The Role of Lipoxygenase and Interleukin-6 on Islet β-cell Oxidative Stress and Dysfunction

Abstract

Type 1 and Type 2 diabetes (T1D/T2D) share a common etiology that involves an increase in oxidative stress that leads to dysfunction and subsequent β cell death. Lipoxygenases are enzymes that catalyze the oxygenation of polyunsaturated fatty acids to form lipid metabolites involved in a variety of biological functions including cellular oxidative stress response. On the other hand, Interleukin 6 (IL-6) signaling has been demonstrated to be protective in islets. In this study, we explored the effect of lipoxygenase enzymes 12-Lipoxygenase, 12/15 Lipoxygenase and IL-6 on β cell function and survival in mice using both STZ and high-fat diet (HFD) models of diabetes. Alox12-/- mice showed greater impairment in glucose tolerance following STZ and HFD compared to wild-type mice (WT), whereas Alox15-/- were protected against dysglycemia. These findings were accompanied by evidence of islet oxidative stress in Alox12-/- mice and reduced oxidative stress in Alox15-/- mice, consistent with alterations in the expression of antioxidant response enzymes in islets from these mice. Additionally, islets from Alox12-/- mice showed a compensatory increase in Alox15 gene expression and treatment of these mice with the 12/15-lipoxygenase inhibitor ML-351 rescued the dysglycemic phenotype.
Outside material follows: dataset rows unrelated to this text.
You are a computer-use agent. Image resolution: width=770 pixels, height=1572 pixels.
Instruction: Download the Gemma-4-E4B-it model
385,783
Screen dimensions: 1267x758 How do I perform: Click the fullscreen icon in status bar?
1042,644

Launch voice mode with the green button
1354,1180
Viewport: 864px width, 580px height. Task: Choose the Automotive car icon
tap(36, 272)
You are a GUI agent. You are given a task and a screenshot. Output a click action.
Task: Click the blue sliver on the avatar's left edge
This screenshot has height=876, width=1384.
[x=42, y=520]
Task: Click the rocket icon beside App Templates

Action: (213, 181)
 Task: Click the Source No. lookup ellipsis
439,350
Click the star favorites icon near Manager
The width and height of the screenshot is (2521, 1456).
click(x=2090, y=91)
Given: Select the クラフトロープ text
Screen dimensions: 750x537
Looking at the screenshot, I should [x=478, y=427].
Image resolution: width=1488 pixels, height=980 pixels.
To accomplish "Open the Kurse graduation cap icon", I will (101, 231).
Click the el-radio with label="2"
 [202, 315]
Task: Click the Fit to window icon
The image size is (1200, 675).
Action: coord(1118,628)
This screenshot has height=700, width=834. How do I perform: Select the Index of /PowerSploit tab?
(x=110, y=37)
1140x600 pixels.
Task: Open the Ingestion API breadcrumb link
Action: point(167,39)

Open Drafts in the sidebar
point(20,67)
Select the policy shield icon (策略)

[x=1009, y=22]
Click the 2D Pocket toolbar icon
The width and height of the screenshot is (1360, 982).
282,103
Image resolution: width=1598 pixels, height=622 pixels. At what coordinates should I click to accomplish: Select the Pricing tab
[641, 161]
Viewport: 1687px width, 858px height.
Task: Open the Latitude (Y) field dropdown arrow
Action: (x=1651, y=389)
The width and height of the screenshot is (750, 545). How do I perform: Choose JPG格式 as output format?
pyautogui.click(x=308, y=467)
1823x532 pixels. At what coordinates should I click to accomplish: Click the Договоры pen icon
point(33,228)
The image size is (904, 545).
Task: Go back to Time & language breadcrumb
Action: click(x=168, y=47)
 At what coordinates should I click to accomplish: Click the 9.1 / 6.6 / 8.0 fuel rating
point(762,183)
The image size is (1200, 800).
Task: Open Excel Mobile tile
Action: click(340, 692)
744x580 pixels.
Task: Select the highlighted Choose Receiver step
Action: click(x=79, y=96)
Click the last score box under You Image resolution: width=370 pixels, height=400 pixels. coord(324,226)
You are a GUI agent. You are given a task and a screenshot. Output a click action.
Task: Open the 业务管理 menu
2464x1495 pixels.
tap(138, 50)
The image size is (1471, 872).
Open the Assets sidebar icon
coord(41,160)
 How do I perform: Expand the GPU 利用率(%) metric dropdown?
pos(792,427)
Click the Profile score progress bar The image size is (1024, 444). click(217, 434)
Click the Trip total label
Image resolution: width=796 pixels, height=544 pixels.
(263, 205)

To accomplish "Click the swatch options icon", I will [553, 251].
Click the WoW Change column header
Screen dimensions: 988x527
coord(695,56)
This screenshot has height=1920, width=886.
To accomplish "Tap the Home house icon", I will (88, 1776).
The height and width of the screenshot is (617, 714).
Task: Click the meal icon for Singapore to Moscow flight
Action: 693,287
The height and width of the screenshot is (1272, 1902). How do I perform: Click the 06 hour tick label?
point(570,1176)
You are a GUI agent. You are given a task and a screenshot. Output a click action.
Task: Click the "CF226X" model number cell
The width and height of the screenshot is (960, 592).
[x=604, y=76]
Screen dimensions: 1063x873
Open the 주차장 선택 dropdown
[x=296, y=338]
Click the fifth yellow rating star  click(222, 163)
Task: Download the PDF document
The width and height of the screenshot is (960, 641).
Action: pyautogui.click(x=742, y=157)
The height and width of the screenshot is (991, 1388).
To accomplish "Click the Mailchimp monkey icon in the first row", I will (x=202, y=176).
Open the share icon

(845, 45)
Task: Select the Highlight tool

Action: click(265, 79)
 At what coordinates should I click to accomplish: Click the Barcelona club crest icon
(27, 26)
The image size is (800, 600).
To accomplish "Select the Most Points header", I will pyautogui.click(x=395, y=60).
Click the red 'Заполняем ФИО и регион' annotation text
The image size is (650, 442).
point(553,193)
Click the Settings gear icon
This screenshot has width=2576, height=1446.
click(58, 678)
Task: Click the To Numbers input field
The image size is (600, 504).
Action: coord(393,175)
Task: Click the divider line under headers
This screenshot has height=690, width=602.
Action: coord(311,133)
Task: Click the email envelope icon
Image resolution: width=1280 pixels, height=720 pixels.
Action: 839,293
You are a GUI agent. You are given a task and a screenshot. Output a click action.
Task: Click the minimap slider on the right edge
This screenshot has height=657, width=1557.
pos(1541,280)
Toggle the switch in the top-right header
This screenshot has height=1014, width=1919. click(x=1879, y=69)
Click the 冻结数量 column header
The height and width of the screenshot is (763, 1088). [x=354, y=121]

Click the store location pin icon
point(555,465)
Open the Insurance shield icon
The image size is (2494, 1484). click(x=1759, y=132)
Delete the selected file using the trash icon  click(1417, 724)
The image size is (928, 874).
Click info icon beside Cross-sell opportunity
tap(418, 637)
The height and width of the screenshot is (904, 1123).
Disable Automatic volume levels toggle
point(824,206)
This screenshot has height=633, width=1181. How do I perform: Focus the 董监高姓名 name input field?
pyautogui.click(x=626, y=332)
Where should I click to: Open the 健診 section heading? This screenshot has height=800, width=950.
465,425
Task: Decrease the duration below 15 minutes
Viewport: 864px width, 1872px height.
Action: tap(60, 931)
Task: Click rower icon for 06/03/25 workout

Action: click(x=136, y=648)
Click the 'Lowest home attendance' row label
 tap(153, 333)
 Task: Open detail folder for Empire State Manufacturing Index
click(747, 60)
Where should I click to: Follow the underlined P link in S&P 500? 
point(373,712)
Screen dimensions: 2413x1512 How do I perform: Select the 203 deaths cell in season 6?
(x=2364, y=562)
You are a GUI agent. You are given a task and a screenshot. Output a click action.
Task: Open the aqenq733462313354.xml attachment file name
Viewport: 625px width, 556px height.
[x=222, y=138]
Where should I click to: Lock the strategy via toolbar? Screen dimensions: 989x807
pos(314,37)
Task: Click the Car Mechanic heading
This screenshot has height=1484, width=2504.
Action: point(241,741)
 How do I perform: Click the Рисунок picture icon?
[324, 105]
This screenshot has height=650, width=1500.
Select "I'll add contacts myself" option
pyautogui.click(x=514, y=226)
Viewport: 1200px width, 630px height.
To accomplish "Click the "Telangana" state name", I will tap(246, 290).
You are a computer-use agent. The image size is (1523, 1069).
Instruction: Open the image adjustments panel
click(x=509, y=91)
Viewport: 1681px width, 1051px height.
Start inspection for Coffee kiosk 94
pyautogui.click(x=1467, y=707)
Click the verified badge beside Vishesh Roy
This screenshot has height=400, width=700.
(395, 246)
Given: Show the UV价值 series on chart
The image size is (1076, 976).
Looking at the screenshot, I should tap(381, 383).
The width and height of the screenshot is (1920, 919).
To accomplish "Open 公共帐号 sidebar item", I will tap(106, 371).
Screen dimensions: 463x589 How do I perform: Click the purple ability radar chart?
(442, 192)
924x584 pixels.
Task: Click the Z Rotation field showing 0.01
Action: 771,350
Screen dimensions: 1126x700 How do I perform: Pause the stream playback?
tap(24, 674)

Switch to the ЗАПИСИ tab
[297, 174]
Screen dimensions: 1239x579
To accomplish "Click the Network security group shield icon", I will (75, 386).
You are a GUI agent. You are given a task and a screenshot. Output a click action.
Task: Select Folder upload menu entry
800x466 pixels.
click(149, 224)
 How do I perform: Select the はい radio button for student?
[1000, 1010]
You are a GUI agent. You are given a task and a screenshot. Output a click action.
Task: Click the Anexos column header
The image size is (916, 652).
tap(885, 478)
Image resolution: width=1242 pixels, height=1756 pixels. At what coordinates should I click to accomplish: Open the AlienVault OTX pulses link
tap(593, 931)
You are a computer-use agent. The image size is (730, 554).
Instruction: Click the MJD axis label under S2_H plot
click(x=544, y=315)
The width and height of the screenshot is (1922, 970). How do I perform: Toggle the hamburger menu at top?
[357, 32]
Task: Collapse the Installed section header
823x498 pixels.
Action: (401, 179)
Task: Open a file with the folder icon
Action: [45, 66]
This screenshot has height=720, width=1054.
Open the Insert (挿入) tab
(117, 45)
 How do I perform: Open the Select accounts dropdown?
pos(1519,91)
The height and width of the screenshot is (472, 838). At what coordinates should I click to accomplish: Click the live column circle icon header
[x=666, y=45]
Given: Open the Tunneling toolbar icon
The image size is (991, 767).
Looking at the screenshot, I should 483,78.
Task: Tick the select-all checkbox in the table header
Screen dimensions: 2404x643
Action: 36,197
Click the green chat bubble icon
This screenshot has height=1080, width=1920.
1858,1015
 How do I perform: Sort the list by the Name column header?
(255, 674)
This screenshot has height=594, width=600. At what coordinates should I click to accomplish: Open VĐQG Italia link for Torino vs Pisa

IL-6 was able to significantly attenuate the generation of reactive oxygen species by proinflammatory cytokines in human pancreatic islets. Furthermore, we find that IL-6 regulates the master antioxidant response protein NRF2. Collectively these results show that loss of Alox12 activates a compensatory increase in Alox15 that sensitizes β cells to oxidative stress and signaling by IL-6 is required for maximal antioxidant response under conditions of increased ROS formation, such as obesity.